MIDF Sector Research

Capitaland - Muted Earnings Outlook

sectoranalyst
Publish date: Thu, 26 Oct 2017, 08:58 AM

INVESTMENT HIGHLIGHTS

  • 9MFY17 earnings slightly below expectation.
  • Ytd core net income declined by 2%yoy to RM120.2m
  • Earnings forecast reduced slightly
  • Maintain NEUTRAL with revised TP of RM1.65

9MFY17 earnings slightly below expectation. CapitaLand Malaysia Mall Trust’s (CMMT) 9MFY17 core net income of RM120.2m was slightly below our expectation, making up 72% or ours and 73% of consensus’ full year forecast. This is mainly due to slightly lower-than-expected rental reversion. Distribution per unit of 2.02sen (-2% yoy) for 3QFY17 will be distributed in the next quarter.

Ytd core net income declined by 2%yoy to RM120.2m. CMMT’s 9MFY17 core net income came in lower due to lower NPI from its Klang Valley assets. Negative rental reversion was seen for The Mines (-5.4%) and Sungei Wang Plaza (SWP) (-23.2%) for 9MFY17. However, East Coast Mall and Gurney Plaza saw positive rental reversion of +4.0% and +1.0% respectively. Excluding SWP, CMMT’s rental reversion ytd registered a 0.7% improvement.

3QFY17 core earnings of RM40.1m was 4% lower yoy due to the decline in NPI of SWP (-37% yoy), The Mines (-7% yoy), and Tropicana City property (-5% yoy). The drop in earnings from The Mines was due to lower occupancy rate and lower rental rates while the decrease in income at Tropicana City property was due to lower occupancy at the office tower. Qoq, core net income was largely unchanged at RM40.1m while gross revenue increase marginally by 1% to RM92.7m. Rental reversion has narrowed to -1.8% compared to -4.5% in 2QFY17.

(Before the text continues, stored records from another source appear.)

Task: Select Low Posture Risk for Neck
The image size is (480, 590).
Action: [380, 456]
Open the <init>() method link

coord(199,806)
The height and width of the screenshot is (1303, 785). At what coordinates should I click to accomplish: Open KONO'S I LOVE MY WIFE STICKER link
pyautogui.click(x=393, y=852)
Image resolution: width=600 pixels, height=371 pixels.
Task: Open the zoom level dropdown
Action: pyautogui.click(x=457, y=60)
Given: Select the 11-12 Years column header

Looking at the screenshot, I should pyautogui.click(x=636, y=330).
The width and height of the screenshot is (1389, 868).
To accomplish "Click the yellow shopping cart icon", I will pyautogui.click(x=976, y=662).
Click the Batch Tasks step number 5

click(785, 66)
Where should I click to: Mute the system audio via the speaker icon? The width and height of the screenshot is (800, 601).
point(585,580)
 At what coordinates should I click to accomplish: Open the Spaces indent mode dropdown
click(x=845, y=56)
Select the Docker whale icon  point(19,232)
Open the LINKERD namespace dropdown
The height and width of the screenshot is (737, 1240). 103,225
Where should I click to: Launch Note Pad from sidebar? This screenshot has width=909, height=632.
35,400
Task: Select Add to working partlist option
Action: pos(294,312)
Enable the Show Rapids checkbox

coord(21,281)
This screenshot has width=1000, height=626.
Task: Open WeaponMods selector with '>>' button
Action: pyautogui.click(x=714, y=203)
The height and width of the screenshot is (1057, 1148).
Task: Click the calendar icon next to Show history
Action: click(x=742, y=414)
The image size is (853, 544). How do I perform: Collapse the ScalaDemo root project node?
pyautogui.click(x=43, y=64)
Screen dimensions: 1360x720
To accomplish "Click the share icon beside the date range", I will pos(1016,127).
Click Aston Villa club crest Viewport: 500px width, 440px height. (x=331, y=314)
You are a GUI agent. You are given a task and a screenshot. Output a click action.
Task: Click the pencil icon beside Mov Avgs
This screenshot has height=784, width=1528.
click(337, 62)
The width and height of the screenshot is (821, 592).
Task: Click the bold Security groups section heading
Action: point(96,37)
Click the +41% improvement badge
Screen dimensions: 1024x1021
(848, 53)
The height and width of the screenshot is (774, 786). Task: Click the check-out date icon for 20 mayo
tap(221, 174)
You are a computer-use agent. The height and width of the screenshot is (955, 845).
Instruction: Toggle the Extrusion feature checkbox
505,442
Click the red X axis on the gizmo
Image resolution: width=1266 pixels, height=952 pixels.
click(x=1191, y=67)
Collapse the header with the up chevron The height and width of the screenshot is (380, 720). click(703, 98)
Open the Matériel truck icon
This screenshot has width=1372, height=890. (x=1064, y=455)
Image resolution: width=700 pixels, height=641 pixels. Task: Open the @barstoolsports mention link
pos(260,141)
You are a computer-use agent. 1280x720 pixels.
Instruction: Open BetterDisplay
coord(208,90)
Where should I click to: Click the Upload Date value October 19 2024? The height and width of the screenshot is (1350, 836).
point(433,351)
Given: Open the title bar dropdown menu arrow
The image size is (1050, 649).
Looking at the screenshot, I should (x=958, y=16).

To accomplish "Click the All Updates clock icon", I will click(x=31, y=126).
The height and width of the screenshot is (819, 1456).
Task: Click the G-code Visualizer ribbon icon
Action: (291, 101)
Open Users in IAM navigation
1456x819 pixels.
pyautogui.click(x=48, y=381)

Earnings forecast reduced slightly. We reduce our earnings forecast for FY17F by 1.2% to factor in the lower-than-expected rental reversion. That said, earnings downside from SWP is limited due as its latest contribution to CMMT’s NPI is just under 7% (from 8% in 1HFY17). Shopper traffic at SWP has also improved with the opening of entrance at the MRT station. Looking forward, CMMT has earmarked RM66m for asset enhancement initiatives (AEI) at East Coast Mall and SWP. We do not expect the AEI to have an impact for FY18 earnings but the efforts may bear fruit for CMMT in the medium to long term.

Maintain NEUTRAL with revised TP of RM1.65 (from RM1.69 previously). We revise our TP to RM1.65 from RM1.69 corresponding to lower earnings forecast and lower DPU forecast. The TP is based on DDM valuation (required rate of return: 7.7%, perpetual growth rate: 1.9%). We maintain our Neutral stance on CMMT due to its flattish earnings outlook. At current price, CMMT’s dividend yield is estimated to be at 5.2%.